■ **Records for processing**
——

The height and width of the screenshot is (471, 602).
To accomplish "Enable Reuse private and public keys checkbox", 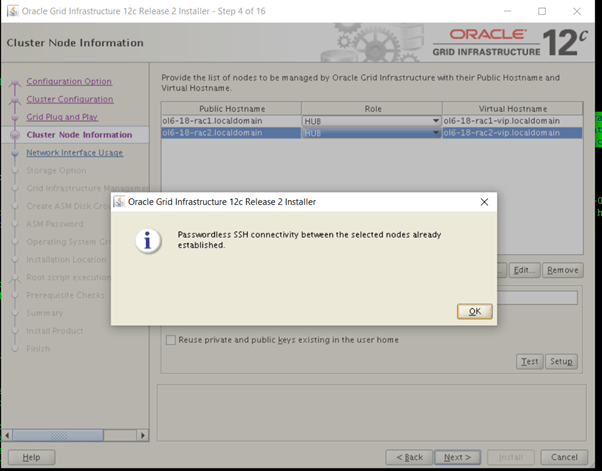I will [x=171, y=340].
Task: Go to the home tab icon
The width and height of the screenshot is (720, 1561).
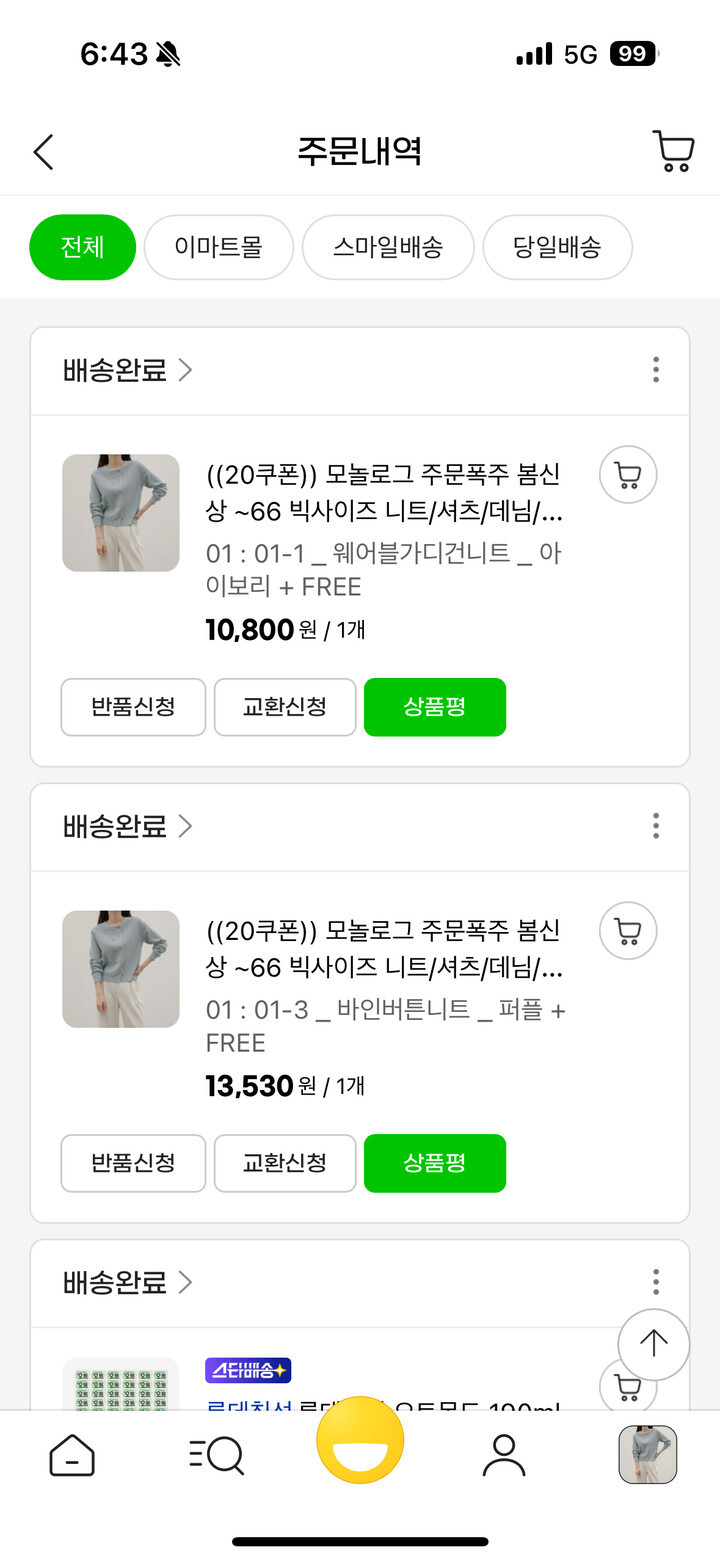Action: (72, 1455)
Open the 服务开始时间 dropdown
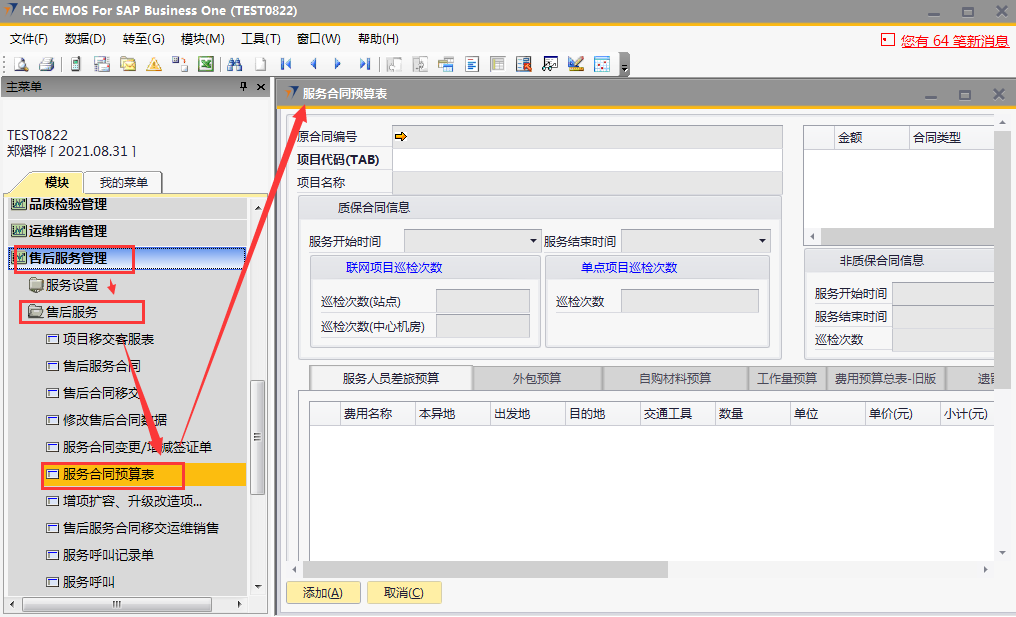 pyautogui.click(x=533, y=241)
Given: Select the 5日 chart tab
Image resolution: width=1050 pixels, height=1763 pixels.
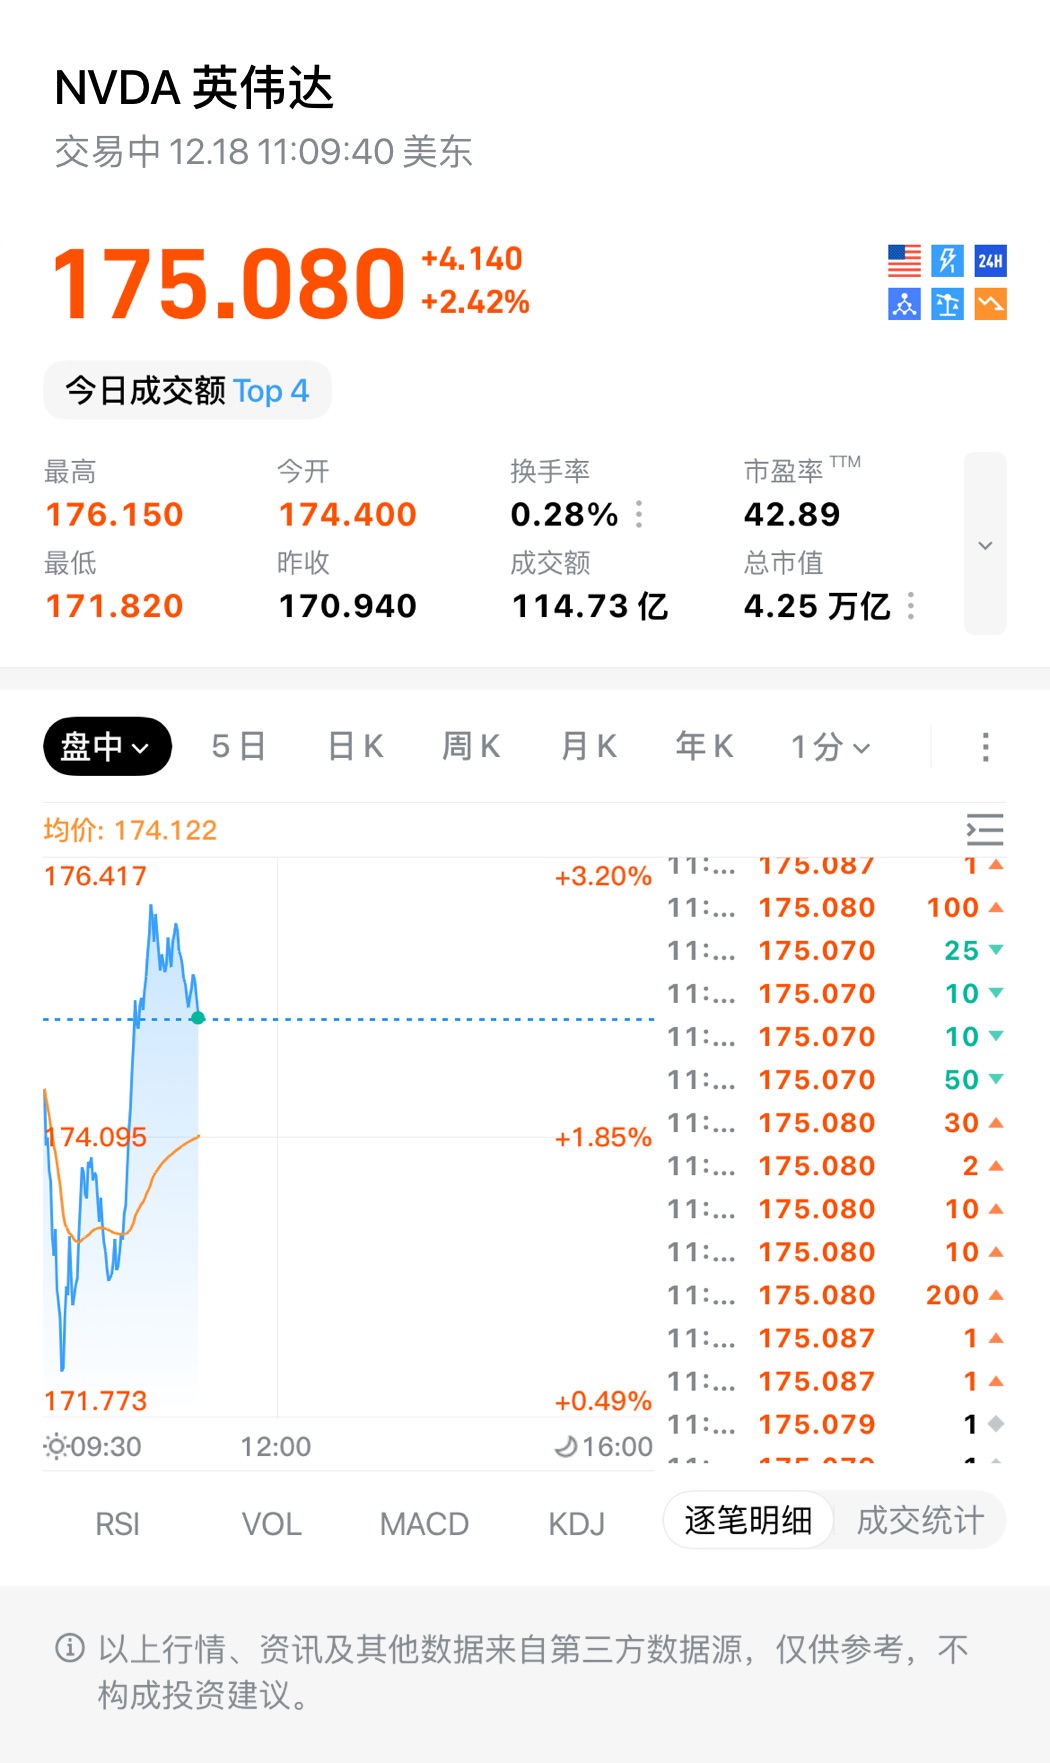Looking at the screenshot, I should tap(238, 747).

——

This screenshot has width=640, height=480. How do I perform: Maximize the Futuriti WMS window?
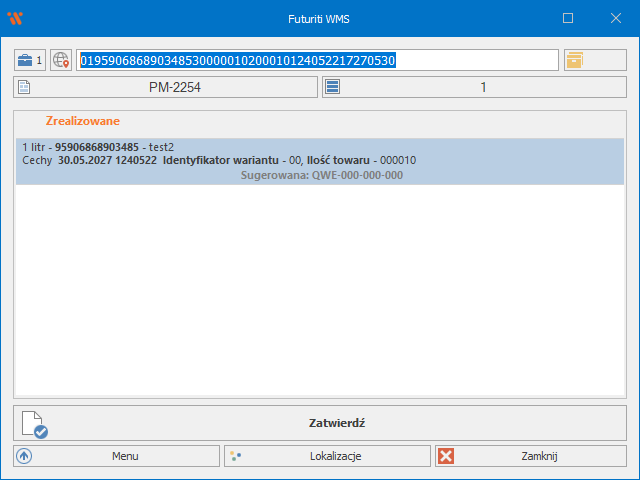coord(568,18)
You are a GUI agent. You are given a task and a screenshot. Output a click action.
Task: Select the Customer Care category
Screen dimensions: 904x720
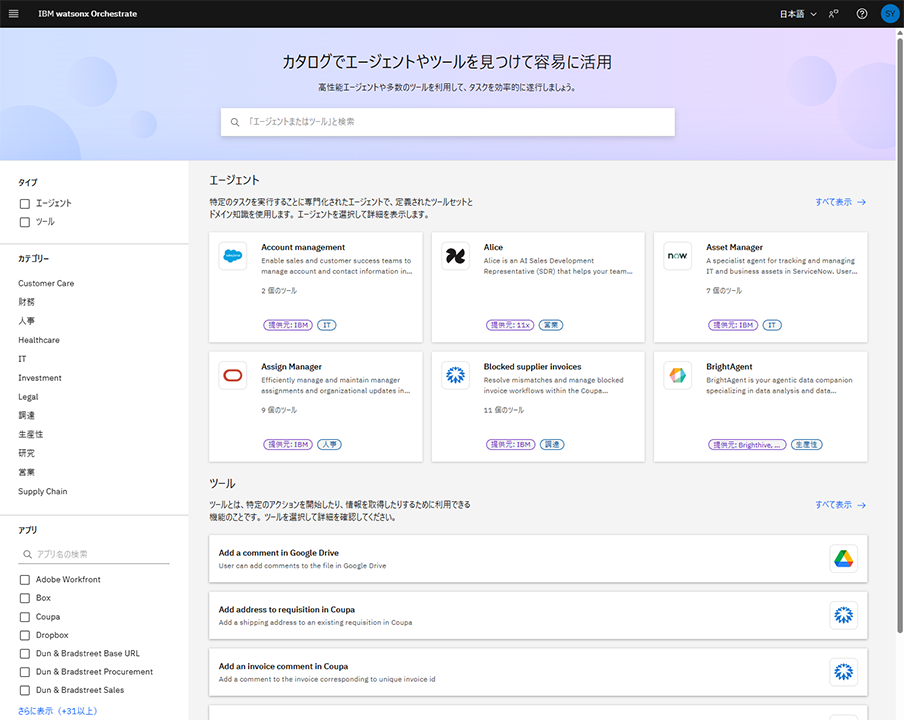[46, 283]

——

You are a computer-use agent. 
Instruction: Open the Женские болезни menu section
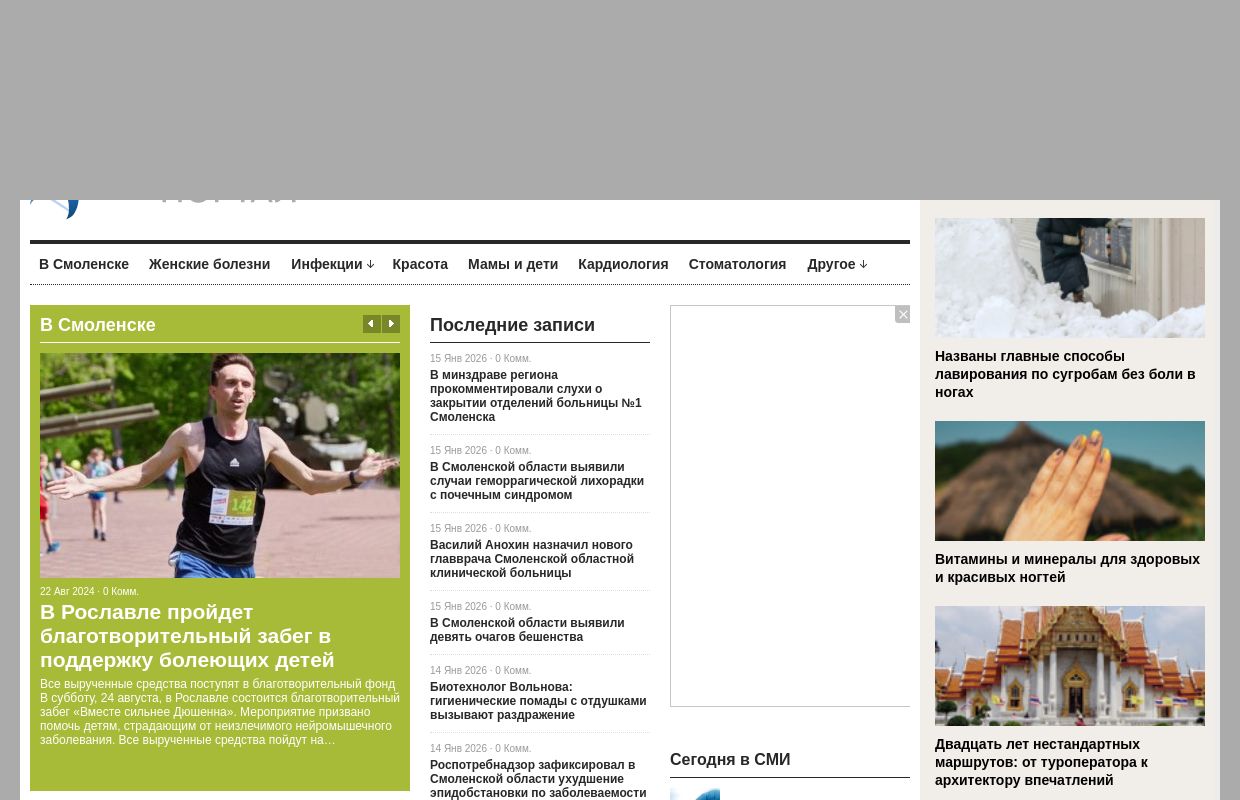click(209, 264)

——

■ **Short problem**
Rewrite the material from the line containing "Given: Select the 5日 chart tab" through the line containing "Looking at the", both lines included, as a JSON list of strings with one string per line and no blank lines. Leave the pictures out.

■ **Reply to the task**
[
  "Given: Select the 5日 chart tab",
  "Image resolution: width=1050 pixels, height=1763 pixels.",
  "Looking at the screenshot, I should tap(238, 747)."
]